• _Brief_:
Render these data lines as a numbered list, skipping the blank lines.
-- Data section start --
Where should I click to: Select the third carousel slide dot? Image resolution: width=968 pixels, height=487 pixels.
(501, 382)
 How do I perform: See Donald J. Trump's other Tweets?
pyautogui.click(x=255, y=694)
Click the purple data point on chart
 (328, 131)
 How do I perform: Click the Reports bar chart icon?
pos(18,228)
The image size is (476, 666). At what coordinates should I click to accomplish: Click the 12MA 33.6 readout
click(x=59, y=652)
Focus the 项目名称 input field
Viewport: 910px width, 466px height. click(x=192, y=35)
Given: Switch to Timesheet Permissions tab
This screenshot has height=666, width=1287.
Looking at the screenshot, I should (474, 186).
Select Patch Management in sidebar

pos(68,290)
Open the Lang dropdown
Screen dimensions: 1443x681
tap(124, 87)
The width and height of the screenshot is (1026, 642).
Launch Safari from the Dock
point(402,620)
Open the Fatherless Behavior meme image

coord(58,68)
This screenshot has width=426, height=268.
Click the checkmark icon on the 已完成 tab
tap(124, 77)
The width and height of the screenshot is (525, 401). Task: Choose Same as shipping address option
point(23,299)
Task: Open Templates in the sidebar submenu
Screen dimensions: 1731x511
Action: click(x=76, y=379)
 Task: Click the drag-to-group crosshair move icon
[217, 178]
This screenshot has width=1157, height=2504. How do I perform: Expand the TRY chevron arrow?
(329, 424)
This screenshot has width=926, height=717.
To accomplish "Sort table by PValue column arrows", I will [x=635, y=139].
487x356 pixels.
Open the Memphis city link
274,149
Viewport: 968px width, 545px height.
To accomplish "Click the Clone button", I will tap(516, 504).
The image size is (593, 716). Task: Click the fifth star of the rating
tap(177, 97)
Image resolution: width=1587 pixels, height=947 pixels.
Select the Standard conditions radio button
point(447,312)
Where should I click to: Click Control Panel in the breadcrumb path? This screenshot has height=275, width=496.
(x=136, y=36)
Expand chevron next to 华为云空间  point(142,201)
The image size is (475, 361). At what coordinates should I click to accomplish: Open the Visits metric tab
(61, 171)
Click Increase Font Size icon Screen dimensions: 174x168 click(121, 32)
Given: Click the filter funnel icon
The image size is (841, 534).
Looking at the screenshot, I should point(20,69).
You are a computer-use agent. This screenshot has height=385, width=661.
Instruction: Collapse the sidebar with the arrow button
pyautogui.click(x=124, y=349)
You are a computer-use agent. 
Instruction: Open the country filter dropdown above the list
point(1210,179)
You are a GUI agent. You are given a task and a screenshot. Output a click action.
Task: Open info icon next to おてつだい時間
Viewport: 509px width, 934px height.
-- Data section end --
• _Completed exercise_:
1. Where should I click to: Select the third carousel slide dot? Image resolution: width=968 pixels, height=487 pixels.
2. (501, 382)
3.  How do I perform: See Donald J. Trump's other Tweets?
4. pyautogui.click(x=255, y=694)
5. Click the purple data point on chart
6.  (328, 131)
7.  How do I perform: Click the Reports bar chart icon?
8. pos(18,228)
9. The image size is (476, 666). At what coordinates should I click to accomplish: Click the 12MA 33.6 readout
10. click(x=59, y=652)
11. Focus the 项目名称 input field
12. Viewport: 910px width, 466px height. click(x=192, y=35)
13. Given: Switch to Timesheet Permissions tab
14. This screenshot has height=666, width=1287.
15. Looking at the screenshot, I should (474, 186).
16. Select Patch Management in sidebar
17. pos(68,290)
18. Open the Lang dropdown
19. Screen dimensions: 1443x681
20. tap(124, 87)
21. The width and height of the screenshot is (1026, 642).
22. Launch Safari from the Dock
23. point(402,620)
24. Open the Fatherless Behavior meme image
25. coord(58,68)
26. This screenshot has width=426, height=268.
27. Click the checkmark icon on the 已完成 tab
28. tap(124, 77)
29. The width and height of the screenshot is (525, 401). Task: Choose Same as shipping address option
30. point(23,299)
31. Task: Open Templates in the sidebar submenu
32. Screen dimensions: 1731x511
33. Action: click(x=76, y=379)
34.  Task: Click the drag-to-group crosshair move icon
35. [217, 178]
36. This screenshot has width=1157, height=2504. How do I perform: Expand the TRY chevron arrow?
37. (329, 424)
38. This screenshot has width=926, height=717.
39. To accomplish "Sort table by PValue column arrows", I will [x=635, y=139].
40. 487x356 pixels.
41. Open the Memphis city link
42. 274,149
43. Viewport: 968px width, 545px height.
44. To accomplish "Click the Clone button", I will tap(516, 504).
45. The image size is (593, 716). Task: Click the fifth star of the rating
46. tap(177, 97)
47. Image resolution: width=1587 pixels, height=947 pixels.
48. Select the Standard conditions radio button
49. point(447,312)
50. Where should I click to: Click Control Panel in the breadcrumb path? This screenshot has height=275, width=496.
51. (x=136, y=36)
52. Expand chevron next to 华为云空间  point(142,201)
53. The image size is (475, 361). At what coordinates should I click to accomplish: Open the Visits metric tab
54. (61, 171)
55. Click Increase Font Size icon Screen dimensions: 174x168 click(121, 32)
56. Given: Click the filter funnel icon
57. The image size is (841, 534).
58. Looking at the screenshot, I should point(20,69).
59. You are a computer-use agent. This screenshot has height=385, width=661.
60. Instruction: Collapse the sidebar with the arrow button
61. pyautogui.click(x=124, y=349)
62. You are a computer-use agent. 
63. Instruction: Open the country filter dropdown above the list
64. point(1210,179)
65. You are a GUI agent. You are given a task and a screenshot. Output a click action.
66. Task: Open info icon next to おてつだい時間
67. Viewport: 509px width, 934px height.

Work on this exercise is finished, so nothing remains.